With great seriousness, Ginny removed a tape measure from her pocket and said, “‘While you’re refreshing yourself, I’ll just take the measurements.'” She moved forward a bit and placed a red plastic stick thingy … um, a thingamajig on the floor. “‘At the end of two yards, I shall give you your directions.'” Again, she moved forward and did the same thing. “‘At the end of THREE yards I shall repeat them—for fear of your forgetting them. At the end of FOUR, I shall say good-bye. And at the end of FIVE, I shall go!'”

When she set down the final thingamajig, she walked back to us, and for the first time since we had seen her, she smiled, rather broadly in fact. “You girls are doing great,” she whispered and gave each of our arms a squeeze. “I’m proud of you.”

Susan whispered in kind, “And you’re the best damn Red Queen I’ve ever seen—literally.” She chuckled at her supposed wittiness.

Ginny returned to the first thingamajig, about-faced, and said, “You’ve obviously figured out that you need to get to the eighth square to become queens like Kris and me. You can get to the fourth by foot or bus—your choice. However, you need to remember that as a group you are a pawn, and as a group, you must move as only a pawn. Within the group, there are also four pawns, being used for a purpose. Susan, you know Carroll’s story. Kate, you know chess. Laura, you know everything there is to know about this city. Janice, you know how to take good notes, which I assume you have been doing.”

The redhead’s face severely reddened for the Red Queen, and she cockily nodded. Okay, she wordlessly lied through her teeth.

Ginny continued, “That leaves four of you without roles.
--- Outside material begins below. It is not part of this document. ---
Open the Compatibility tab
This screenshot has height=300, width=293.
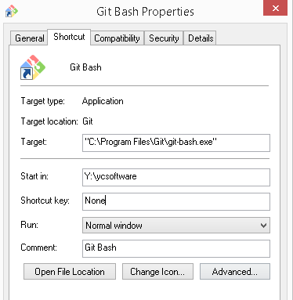pos(117,38)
You’ll need to decide as a group who fits best: bishop, knight, or rook. No kings. The kings are already reserved.” She laughed again and then pointed in my direction with her head. “Kate will be able to help you with all that.” After a split-second smile, she continued, “When you reach the eighth square, you’ll be quizzed—a ‘proper examination.’ Kris and I would be remiss not to make sure you can be good queens for the day.” She chortled in a way that scared the shit out of me.

“What will we be quizzed about?” Alison asked.

“Your journey to the eighth square, of course. Janice will have thorough notes of your travels, but you’ll need to supply four things that represent each story square you’ve visited. Not one, not two, not three, but four.”

While we pondered the complexity of that, Ginny moved to the next thingamajig. She said, “‘Speak in French when you can’t think of the English for a thing—turn out your toes as you walk—and remember who you are!'”


She nearly jumped to the next thingamajig and offered a quick, “Goodbye, girls.” Another swift maneuver had her not only to the last thingamajig but out the door as well.

Mouths agape, we stared at each other.